S3 Vectors Configuration

Overview

Qarbine uses its AWS S3 Vectors driver to interact with S3 Vectors buckets and objects. There are several parameters to obtain to configure interaction:

  • Region,
  • Access key ID,
  • Secret access key, and
  • Specific bucket of interest (optional).

The region can be determined in the upper right on the AWS console.

  

To define access credentials:

  1. Go to the AWS Management Console.
  1. Navigate to the IAM (Identity and Access Management) service.
  1. Create a new user or use an existing one.
  1. Attach a policy that grants access to your S3 Vectors buckets.
  1. After creating the user, download or copy the Access Key ID and Secret Access Key into a temporary location.

Also review the other security settings in your bucket.

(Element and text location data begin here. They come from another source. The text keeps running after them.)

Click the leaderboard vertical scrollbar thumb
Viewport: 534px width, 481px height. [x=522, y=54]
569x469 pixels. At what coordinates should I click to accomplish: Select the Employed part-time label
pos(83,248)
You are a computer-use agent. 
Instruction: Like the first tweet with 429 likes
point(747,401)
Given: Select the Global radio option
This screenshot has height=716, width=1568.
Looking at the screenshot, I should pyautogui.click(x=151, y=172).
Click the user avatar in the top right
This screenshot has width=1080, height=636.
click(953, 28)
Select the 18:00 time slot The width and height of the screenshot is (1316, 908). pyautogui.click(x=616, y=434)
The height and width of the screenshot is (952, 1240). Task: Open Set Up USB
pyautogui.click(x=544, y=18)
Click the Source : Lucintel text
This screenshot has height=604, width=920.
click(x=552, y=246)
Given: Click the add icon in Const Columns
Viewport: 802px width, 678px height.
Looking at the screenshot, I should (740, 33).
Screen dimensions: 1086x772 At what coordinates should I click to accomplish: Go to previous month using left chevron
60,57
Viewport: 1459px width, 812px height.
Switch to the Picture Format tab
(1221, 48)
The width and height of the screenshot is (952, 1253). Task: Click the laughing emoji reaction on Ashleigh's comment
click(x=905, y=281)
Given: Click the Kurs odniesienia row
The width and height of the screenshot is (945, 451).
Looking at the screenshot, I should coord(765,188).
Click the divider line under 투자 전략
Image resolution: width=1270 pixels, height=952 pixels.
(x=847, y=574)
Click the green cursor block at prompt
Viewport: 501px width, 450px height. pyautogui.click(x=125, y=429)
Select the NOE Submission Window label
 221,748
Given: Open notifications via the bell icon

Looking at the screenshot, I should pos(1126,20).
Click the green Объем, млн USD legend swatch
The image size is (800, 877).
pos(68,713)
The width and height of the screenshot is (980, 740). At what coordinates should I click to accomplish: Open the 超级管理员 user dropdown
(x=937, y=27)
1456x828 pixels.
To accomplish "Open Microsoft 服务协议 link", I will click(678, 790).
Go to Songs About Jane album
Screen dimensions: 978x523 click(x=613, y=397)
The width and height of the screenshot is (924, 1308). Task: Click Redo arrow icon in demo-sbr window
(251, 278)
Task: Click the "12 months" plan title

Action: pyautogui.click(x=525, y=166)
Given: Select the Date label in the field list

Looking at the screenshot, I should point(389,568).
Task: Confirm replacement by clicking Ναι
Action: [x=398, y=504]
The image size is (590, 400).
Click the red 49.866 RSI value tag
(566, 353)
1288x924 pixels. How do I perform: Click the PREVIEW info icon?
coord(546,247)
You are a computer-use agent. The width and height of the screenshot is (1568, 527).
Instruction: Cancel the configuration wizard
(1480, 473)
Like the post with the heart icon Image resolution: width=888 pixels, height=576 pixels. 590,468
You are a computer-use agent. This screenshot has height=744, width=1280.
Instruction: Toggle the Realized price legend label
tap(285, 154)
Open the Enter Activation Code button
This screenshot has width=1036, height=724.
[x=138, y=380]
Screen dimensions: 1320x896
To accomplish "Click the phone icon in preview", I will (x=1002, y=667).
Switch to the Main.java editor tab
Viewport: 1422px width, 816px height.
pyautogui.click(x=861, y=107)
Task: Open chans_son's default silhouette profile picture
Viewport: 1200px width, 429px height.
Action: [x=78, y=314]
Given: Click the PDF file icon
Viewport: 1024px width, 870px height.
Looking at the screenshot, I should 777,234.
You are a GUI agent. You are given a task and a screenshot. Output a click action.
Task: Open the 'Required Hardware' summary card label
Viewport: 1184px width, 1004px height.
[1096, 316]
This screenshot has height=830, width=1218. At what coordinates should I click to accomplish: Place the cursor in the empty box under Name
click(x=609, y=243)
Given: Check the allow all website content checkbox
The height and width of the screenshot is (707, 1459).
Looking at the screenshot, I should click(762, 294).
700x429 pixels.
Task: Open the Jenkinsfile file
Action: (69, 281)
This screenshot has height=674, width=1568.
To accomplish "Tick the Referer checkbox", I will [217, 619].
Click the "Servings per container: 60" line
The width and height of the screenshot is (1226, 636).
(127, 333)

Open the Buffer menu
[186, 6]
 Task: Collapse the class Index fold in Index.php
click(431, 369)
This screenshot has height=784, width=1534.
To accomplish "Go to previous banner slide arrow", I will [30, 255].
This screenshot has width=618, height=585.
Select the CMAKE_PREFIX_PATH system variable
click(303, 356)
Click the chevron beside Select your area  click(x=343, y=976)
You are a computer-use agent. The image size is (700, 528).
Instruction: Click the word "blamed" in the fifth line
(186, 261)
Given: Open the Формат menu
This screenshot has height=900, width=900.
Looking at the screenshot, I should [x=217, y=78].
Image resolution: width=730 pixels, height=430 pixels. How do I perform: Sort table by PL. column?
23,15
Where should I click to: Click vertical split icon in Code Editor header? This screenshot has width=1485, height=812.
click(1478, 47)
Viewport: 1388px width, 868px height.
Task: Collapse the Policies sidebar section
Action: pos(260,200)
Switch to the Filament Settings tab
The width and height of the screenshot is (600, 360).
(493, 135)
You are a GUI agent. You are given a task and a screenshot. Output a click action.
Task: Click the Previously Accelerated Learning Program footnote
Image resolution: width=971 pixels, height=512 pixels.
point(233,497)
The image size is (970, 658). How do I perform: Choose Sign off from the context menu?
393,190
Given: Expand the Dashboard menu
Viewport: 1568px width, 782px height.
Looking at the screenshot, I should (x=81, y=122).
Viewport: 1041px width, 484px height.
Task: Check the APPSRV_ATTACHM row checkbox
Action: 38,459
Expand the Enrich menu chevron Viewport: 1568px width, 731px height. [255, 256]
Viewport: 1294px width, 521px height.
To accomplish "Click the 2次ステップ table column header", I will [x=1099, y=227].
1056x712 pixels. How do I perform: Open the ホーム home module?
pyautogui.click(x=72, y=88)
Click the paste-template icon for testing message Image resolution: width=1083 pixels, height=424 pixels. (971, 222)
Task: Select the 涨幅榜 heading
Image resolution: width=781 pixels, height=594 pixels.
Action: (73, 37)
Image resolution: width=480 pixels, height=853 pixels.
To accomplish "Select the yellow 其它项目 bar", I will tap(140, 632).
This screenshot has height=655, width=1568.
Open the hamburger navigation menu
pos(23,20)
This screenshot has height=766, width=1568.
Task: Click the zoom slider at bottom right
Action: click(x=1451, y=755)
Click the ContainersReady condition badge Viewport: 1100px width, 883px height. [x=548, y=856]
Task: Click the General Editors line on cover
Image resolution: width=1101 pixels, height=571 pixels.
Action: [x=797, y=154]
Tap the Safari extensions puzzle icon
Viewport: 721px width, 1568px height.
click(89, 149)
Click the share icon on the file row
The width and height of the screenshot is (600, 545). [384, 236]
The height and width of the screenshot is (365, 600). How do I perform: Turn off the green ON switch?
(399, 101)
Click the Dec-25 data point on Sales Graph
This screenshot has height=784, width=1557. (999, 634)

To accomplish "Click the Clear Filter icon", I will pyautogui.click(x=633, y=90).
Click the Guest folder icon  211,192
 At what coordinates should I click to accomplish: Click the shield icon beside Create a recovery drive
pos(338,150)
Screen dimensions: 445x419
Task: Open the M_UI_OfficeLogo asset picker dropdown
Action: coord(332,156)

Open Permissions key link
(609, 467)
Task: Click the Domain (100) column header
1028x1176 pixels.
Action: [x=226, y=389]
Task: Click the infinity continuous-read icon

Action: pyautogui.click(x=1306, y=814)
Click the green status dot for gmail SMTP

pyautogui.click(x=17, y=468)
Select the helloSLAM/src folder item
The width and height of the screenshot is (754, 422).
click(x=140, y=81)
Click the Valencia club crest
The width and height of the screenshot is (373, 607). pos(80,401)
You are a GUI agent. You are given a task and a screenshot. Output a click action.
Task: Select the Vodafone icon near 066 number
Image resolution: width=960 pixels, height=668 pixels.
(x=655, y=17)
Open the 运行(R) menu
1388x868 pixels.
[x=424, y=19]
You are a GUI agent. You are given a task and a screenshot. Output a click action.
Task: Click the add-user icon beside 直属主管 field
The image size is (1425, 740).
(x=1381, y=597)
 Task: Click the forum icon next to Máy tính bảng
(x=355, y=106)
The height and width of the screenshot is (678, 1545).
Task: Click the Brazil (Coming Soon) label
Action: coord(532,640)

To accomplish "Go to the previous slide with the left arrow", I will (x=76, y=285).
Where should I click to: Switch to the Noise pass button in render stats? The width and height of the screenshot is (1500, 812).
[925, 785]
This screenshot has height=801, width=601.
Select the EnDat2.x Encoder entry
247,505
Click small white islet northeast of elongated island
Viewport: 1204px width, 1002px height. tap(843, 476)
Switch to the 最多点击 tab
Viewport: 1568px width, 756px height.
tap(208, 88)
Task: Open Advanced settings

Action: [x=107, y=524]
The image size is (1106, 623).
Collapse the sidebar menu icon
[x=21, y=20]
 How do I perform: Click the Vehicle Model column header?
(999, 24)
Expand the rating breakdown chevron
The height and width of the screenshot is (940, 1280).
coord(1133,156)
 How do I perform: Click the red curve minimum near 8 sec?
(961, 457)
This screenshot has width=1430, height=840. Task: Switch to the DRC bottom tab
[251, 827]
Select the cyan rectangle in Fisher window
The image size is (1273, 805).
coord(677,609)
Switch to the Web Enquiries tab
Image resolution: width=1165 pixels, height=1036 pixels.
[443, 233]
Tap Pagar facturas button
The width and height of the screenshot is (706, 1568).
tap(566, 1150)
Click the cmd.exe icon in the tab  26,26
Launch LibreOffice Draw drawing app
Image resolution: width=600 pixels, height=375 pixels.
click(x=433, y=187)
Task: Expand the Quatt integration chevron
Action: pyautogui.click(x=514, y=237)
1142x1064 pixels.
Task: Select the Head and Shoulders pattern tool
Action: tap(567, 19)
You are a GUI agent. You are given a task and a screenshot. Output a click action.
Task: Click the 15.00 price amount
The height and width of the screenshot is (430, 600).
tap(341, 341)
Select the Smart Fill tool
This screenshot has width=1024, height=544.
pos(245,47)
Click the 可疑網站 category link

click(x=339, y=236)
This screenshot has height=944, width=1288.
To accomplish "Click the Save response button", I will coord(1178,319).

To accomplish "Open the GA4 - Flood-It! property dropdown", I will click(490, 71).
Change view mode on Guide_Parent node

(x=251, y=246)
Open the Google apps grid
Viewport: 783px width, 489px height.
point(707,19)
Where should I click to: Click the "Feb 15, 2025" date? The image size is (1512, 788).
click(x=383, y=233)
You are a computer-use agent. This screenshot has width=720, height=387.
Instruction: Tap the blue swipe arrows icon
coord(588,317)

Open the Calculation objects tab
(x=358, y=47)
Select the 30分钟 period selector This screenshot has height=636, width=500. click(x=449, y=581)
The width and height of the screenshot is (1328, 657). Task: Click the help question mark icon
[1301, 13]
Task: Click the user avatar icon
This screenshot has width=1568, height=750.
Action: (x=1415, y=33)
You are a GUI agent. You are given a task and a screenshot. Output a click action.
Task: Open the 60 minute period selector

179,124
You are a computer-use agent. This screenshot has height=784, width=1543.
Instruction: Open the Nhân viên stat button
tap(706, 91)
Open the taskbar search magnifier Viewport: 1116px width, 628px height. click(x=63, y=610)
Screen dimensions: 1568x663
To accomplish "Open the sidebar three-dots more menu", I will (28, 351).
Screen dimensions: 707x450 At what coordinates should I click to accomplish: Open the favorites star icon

Details on IAM policies related to S3 Vectors can be found at
https://docs.aws.amazon.com/AmazonS3/latest/userguide/s3-vectors-iam-policies.html and https://docs.aws.amazon.com/AmazonS3/latest/userguide/s3-vectors-access-management.html.

The table below lists many of the related S3 Vectors scopes of interest.

Action Qarbine Usage
GetIndexRequired
GetVectorBucketRequired
GetVectorBucketPolicyRequired
GetVectorsRequired
QueryVectorsRequired
ListIndexesRequired
ListVectorBucketsRequired
ListVectorsRequired
Create*Not accessible
Delete*Not accessible
Put*Not accessible

You can configure Qarbine to only present a single bucket in the tools or all those accessible to the associated IAM sign on. A listing of your S3 Vectors buckets can be seen on the AWS Console by navigating to the highlighted option shown below.

  

Qarbine Configuration

Compute Node Preparation

Determine which compute node service endpoint you want to run this data access from. That URL will go into the Data Service’s Compute URL field. Its form is “https://domain:port/dispatch”. A sample is shown below.

  

The port number corresponds to a named service endpoint configured on the given target host. For example, the primary compute node usually is set to have a ‘main’ service. That service’s configuration is defined in the ˜./qarbine.service/config/service.main.json file. Inside that file the following driver entry is required

"drivers" :[
. . .
"./driver/awsS3VectorsDriver.js"
]

The relevant configuration file name for non primary (main) Qarbine compute nodes is service.NAME.json. Remember to have well formed JSON syntax or a startup error is likely to occur. If you end up adding that entry then restart the service via the general command line syntax

pm2 restart <service>

For example,

pm2 restart main

or simply

pm2 restart all

Data Service Definition

Open the Administration Tool.

Navigate to the Data Services tab.

  

A data service defines on what compute node a query will run by default along with the means to reach to target data. The latter includes which native driver to use along with settings corresponding to that driver. Multiple Data Sources can reference a single Data Service. The details of any one Data Service are thus maintained in one spot and not spread out all over the place in each Data Source. The latter is a maintenance and support nightmare.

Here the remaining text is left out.